10 While Jesus was having dinner at Matthew’s house, many tax collectors and sinners came and ate with him and his disciples. 11 When the Pharisees saw this, they asked his disciples, “Why does your teacher eat with tax collectors and sinners?”
12 On hearing this, Jesus said, “It is not the healthy who need a doctor, but the sick. 13 But go and learn what this means: ‘I desire mercy, not sacrifice.’[a] For I have not come to call the righteous, but sinners.”
14 Then John’s disciples came and asked him, “How is it that we and the Pharisees fast often, but your disciples do not fast?”
15 Jesus answered, “How can the guests of the bridegroom mourn while he is with them? The time will come when the bridegroom will be taken from them; then they will fast.
16 “No one sews a patch of unshrunk cloth on an old garment, for the patch will pull away from the garment, making the tear worse. 17 Neither do people pour new wine into old wineskins. If they do, the skins will burst; the wine will run out and the wineskins will be ruined. No, they pour new wine into new wineskins, and both are preserved.”

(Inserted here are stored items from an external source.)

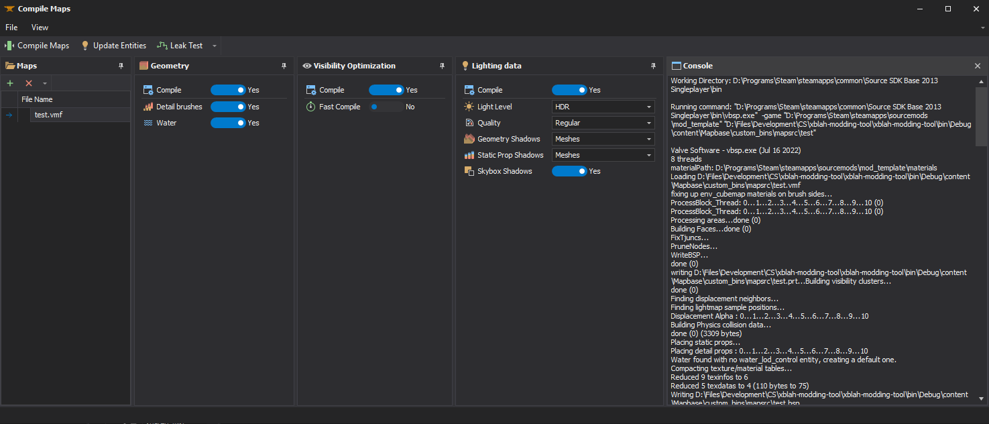The image size is (989, 424).
Task: Expand the Leak Test dropdown arrow
Action: (x=214, y=45)
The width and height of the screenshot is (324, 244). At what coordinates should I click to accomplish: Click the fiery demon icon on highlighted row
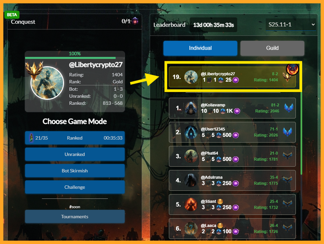(x=292, y=69)
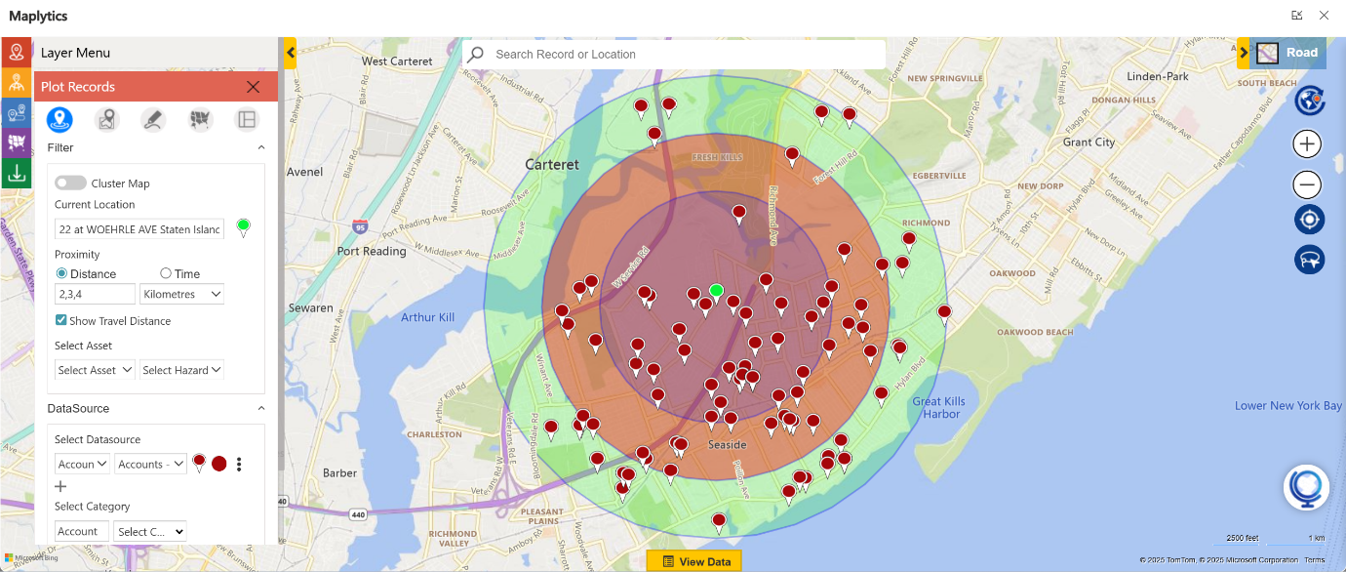The image size is (1346, 572).
Task: Select the Plot Records pin tool
Action: tap(59, 119)
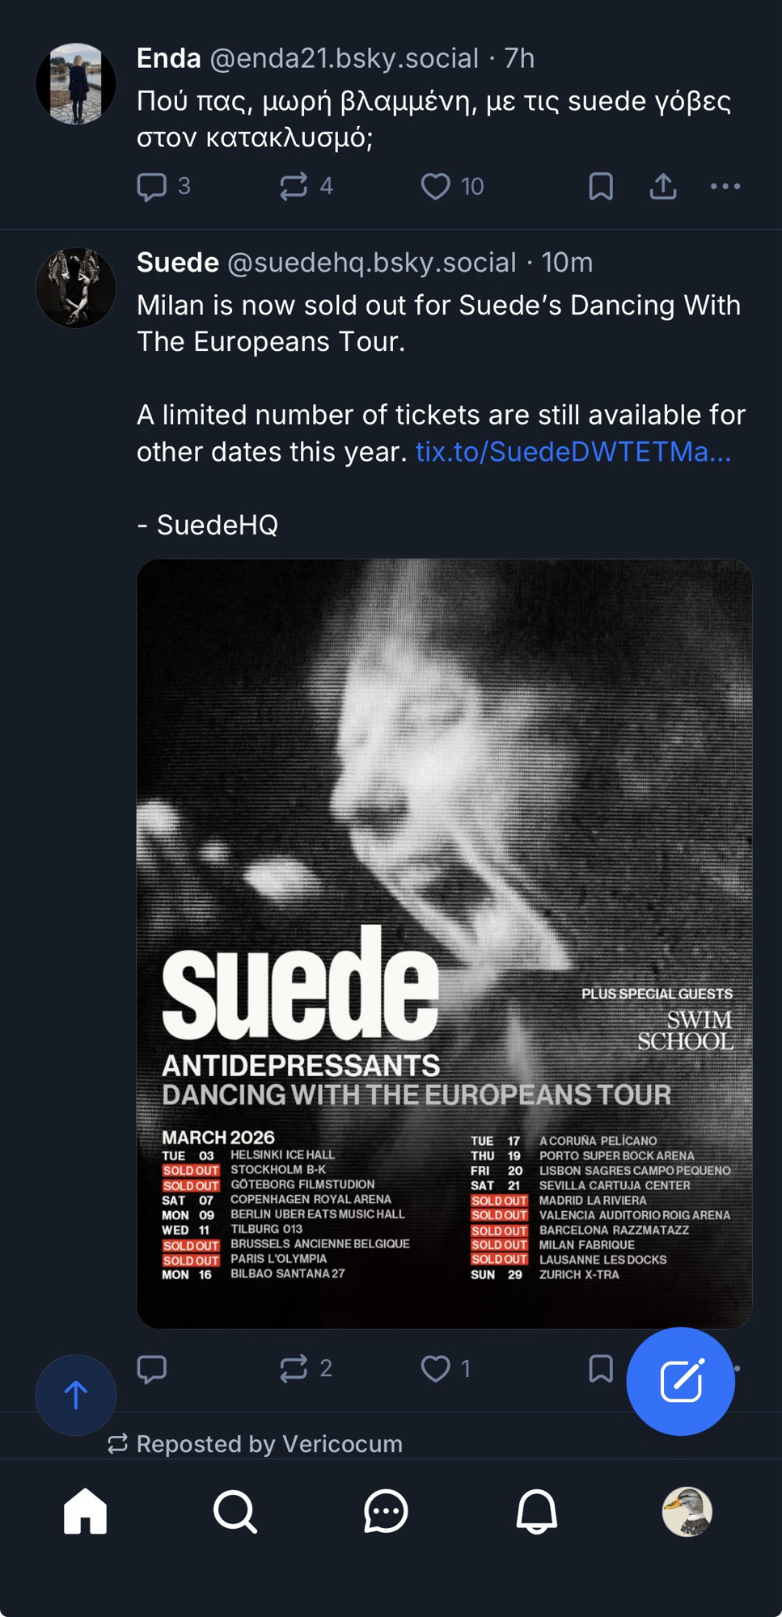
Task: Go to Home tab
Action: [85, 1511]
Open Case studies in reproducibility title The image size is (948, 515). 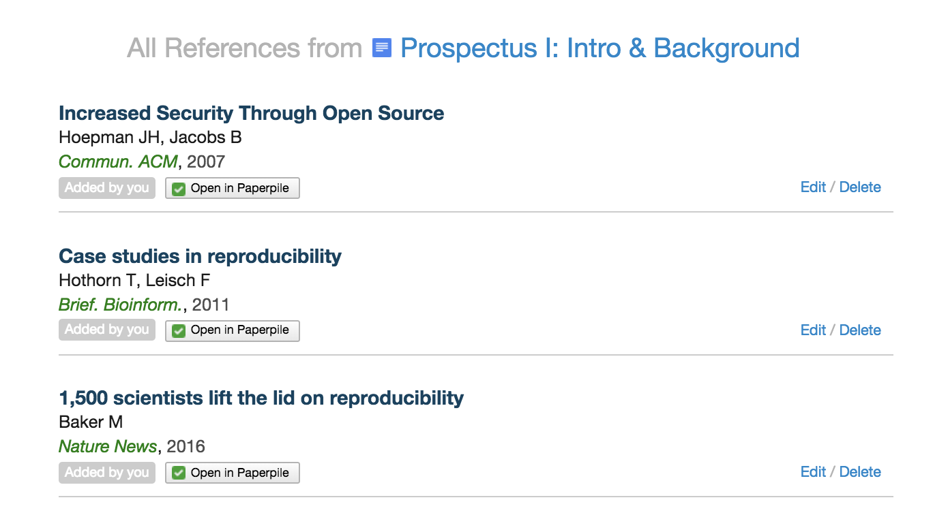click(200, 256)
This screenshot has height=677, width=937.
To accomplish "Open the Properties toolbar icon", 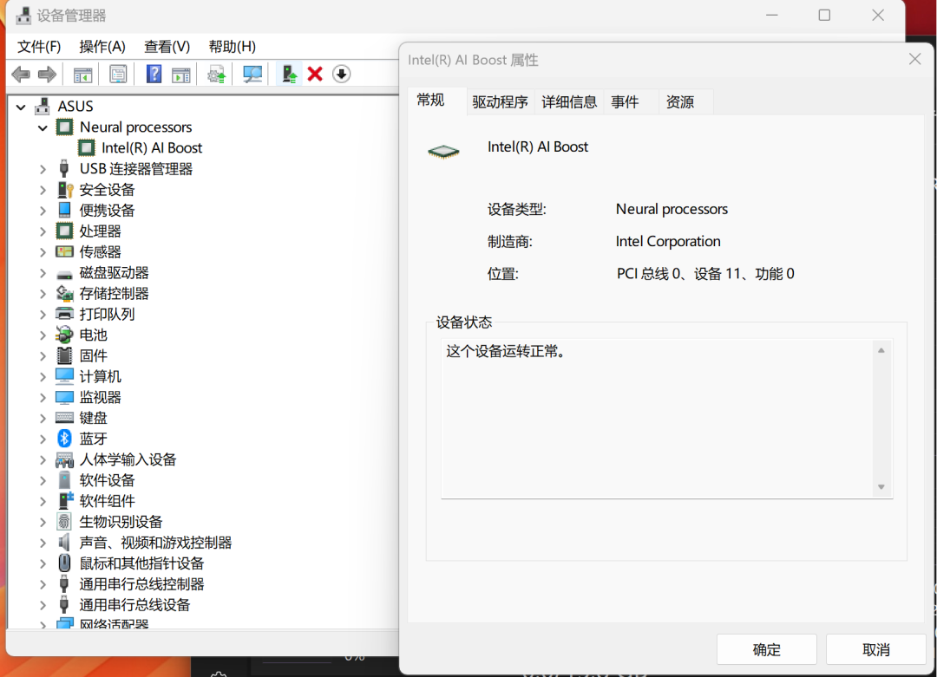I will pyautogui.click(x=117, y=74).
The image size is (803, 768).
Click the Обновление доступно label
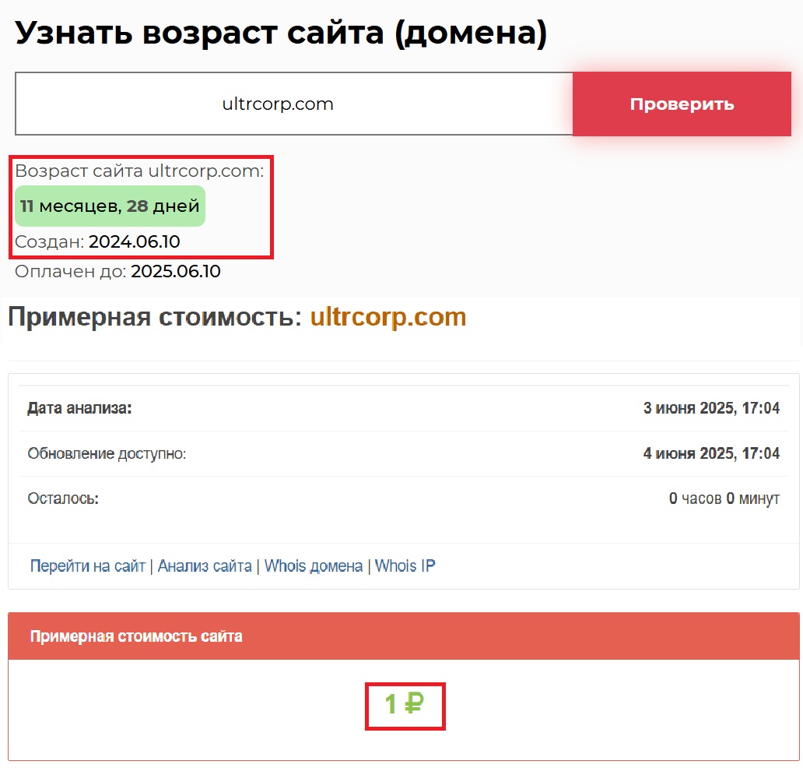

Jesus sets up shop with rough fishermen, swindlers and whores. His disciples are not the aesthetics like John the Baptist’s disciples or legalists like the Pharisees. The Pharisees demonize Jesus and his disciples. The fact that they are former whores and reneades is just proof that this new movement is demonic. John second guesses his opinions of Jesus. Jesus is not eating locusts and wild honey or wearing rough clothing. Jesus engages with the crooked Matthew at a party in the comfort of his own home. What John and the Pharisees are loking for is adherence to established forms of religion, but Jesus ploughs a new furrow. Jesus is looking for those who will forsake their previous life and then take up a life of personal allegiance to him. This has been the stuff of culs in recent years. Personality cults call people to follow a great leader, but the leader is always shown to disappoint, be a fraud, or be insane. C.S. Lewis calls us to evaluate jesus’ claims about himself. Was he a liar who thought he could gain by making inflated claims about himself? Was he a lunatic like Charles Manson or David Koresh? Or was Jesus who he said he was?
- With whom did Jesus associate imself?
- Who had suspicions about these associations?
- What kind of people did jesus call out of the crowds to be his disciples?
- What hope is there for you?
- How do you feel about those who do not do the right thing but claim to be close to God? How is that similar or different from this passage?